Contro la sentenza della CTR, l’Agenzia delle Entrate
proponeva ricorso per cassazione affidato a tre motivi.
La contribuente resisteva con controricorso, a sua
affidato a due mezzi.
Contro il ricorso incidentale condizionato, l’Agenzia
delle Entrate non proponeva difese.
La contribuente si avvaleva della facoltà di depositare
memoria.
Diritto
1.
Ex
art.
335
c.p.c.
i ricorsi principale e
incidentale condizionato, debbono esser riuniti.

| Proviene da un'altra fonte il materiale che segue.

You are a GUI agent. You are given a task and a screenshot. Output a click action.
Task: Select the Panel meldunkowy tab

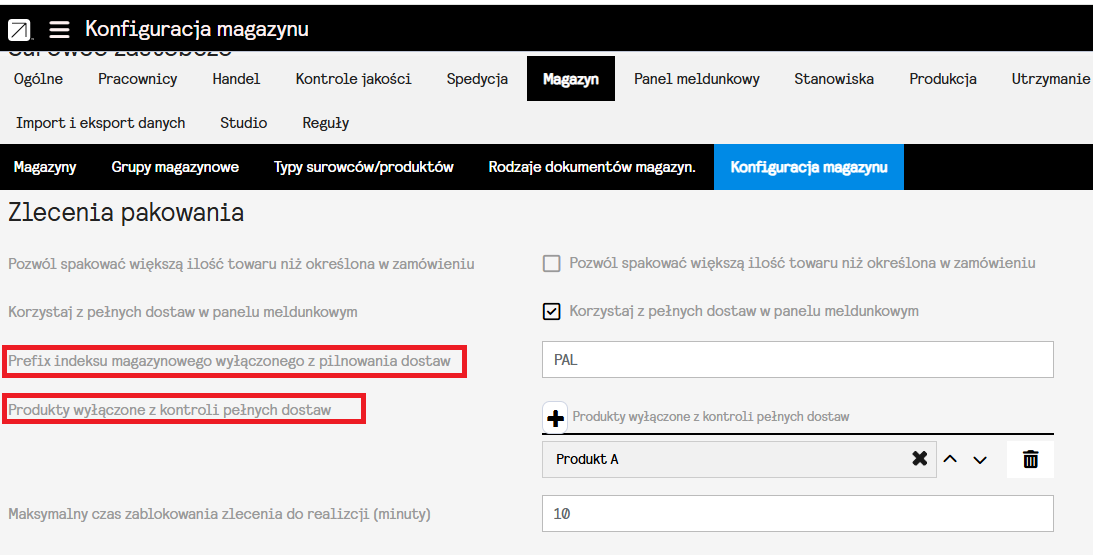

2. Col terzo complesso motivo del ricorso principale,
ma da esaminarsi preventivamente pel suo carattere
logico giuridico preliminare, l’Agenzia delle Entrate
censurava la sentenza a’ sensi dell’art. 360, comma l,
n. 3 e 5, c.p.c., deducendo, in rubrica, “Violazione e
falsa applicazione dell’art. 7 1. 212/00 e degli artt.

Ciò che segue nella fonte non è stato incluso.